³ “Has it ever occurred to you that one hundred pianos all tuned to the same fork are automatically tuned to each other? They are of one accord by being tuned, not to each other, but to another standard to which each one must individually bow. So one hundred worshipers met together, each one looking away to Christ, are in heart nearer to each other than they could possibly be, were they to become 'unity' conscious and turn their eyes away from God to strive for closer fellowship.”
-A.W. Tozer, The Pursuit of God: The Human Thirst for the Divine
⁴ “We belong to one another only through and in Jesus Christ. What does this mean? It means, first, that a Christian needs others because of Jesus Christ. It means, second, that a Christian comes to others only through Jesus Christ. It means, third, that in Jesus Christ we have been chosen from eternity, accepted in time, and united for eternity.”
-Dietrich Bonhoeffer, Life Together
⁵ “Worship is the heart of discipleship if and only if worship is a repertoire of Spirit-endued practices that grab hold of your gut, recalibrate your kardia [“heart”, or “gut” acc. Smith], and capture your imagination. Because we are liturgical animals, we need to recognize the rival liturgies that vie for our hearts and then commit ourselves to the rightly ordered liturgy of Christian worship as a recalibration and rehabituation project.”
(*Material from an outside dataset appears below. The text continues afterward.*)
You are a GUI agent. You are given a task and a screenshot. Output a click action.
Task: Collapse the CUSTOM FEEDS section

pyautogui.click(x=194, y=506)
-James K.A. Smith, You Are What You Love
⁶ Influenced by Neo-Calvinism and Christian Humanism. For more see Comment magazine’s Manifesto.
⁷ The local church is its own valuable institution. The contribution of the church through evangelism, worship, discipleship, and congregational friendship is unique. We want to underscore these as our specific tasks (see Galatians 6:10) while supporting our partner organizations. God has uniquely skilled them to do their work in ways the church is less equipped. This is influenced especially by When Helping Hurts by Steve Corbett and Brian Fikkert.
⁸ "Work has dignity because it is something that God does and because we do it in God's place, as his representatives. We learn not only that work has dignity in itself, but also that all kinds of work have dignity."